## WHAT TO WORK ON:
Rewrite the records from the line containing "Open the ConfigurationManager tab" through the line containing "Tap the home", putting "button" wherever "icon" appears and keeping everything else the same. Omit the pictures from your answer.

## ITEMS:

+---+

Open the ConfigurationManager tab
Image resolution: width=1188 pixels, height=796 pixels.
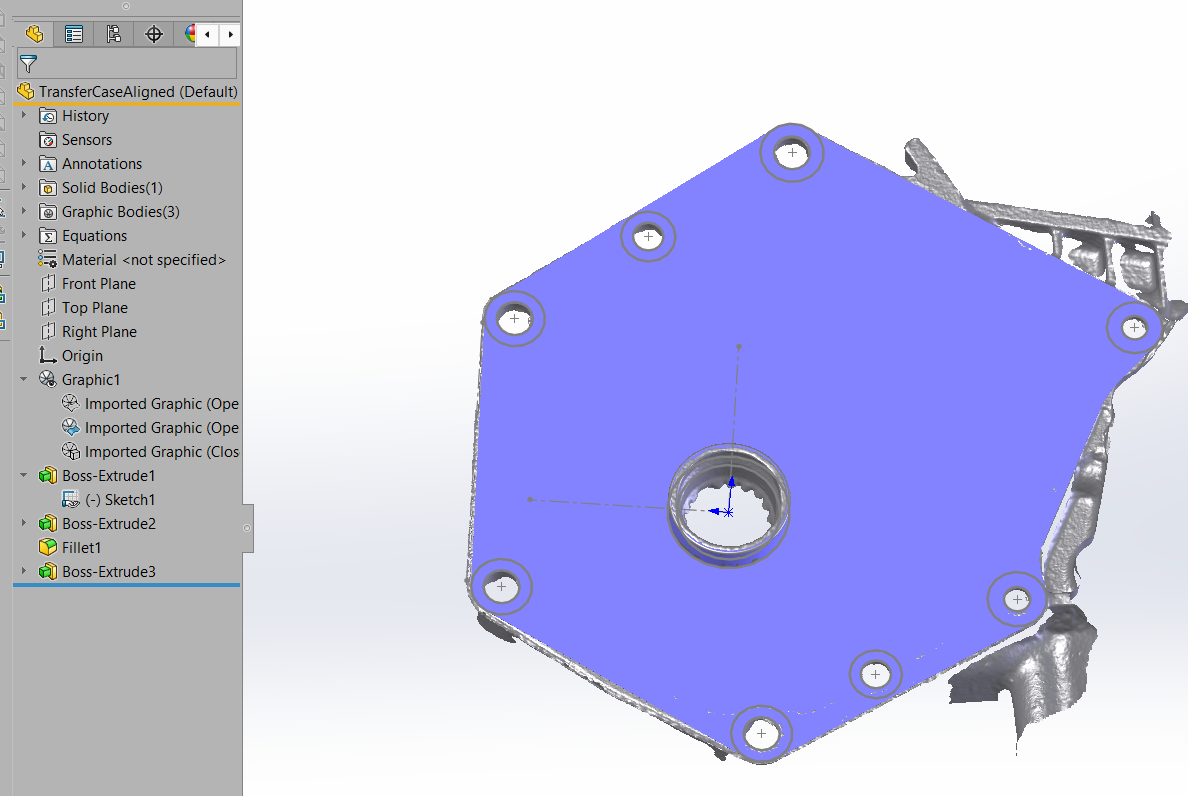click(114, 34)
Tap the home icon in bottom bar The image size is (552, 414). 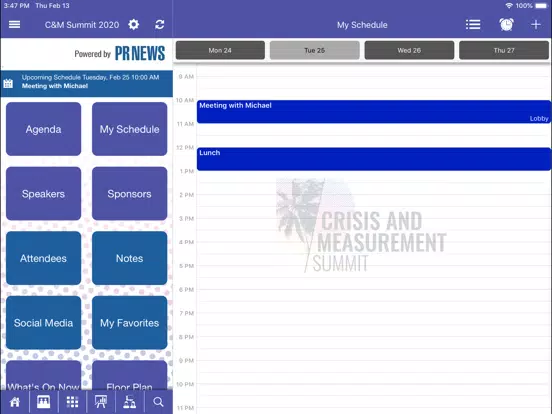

+---+

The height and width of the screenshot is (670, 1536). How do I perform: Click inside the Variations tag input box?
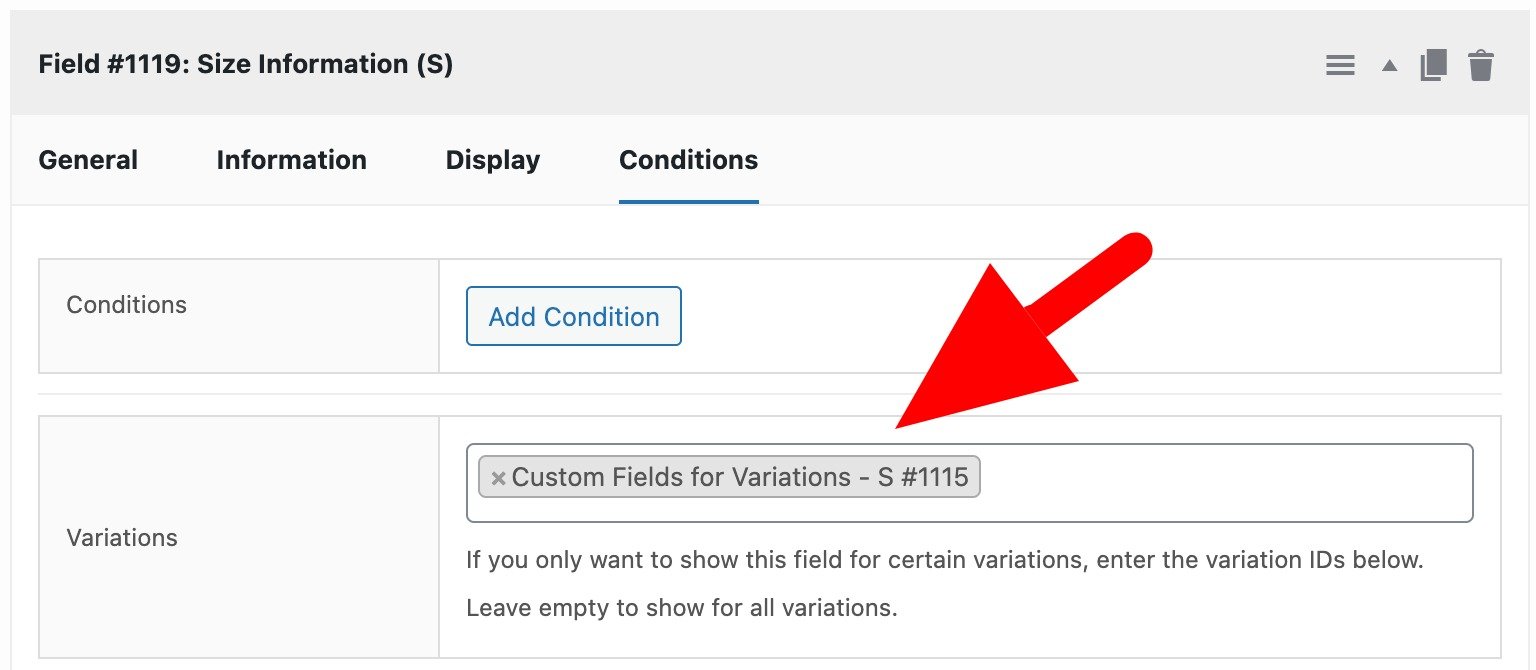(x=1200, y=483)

+---+

## CORRECT RESULT:
Open the ConfigurationManager tab
Image resolution: width=1188 pixels, height=796 pixels.
click(114, 34)
Tap the home button in bottom bar The image size is (552, 414). 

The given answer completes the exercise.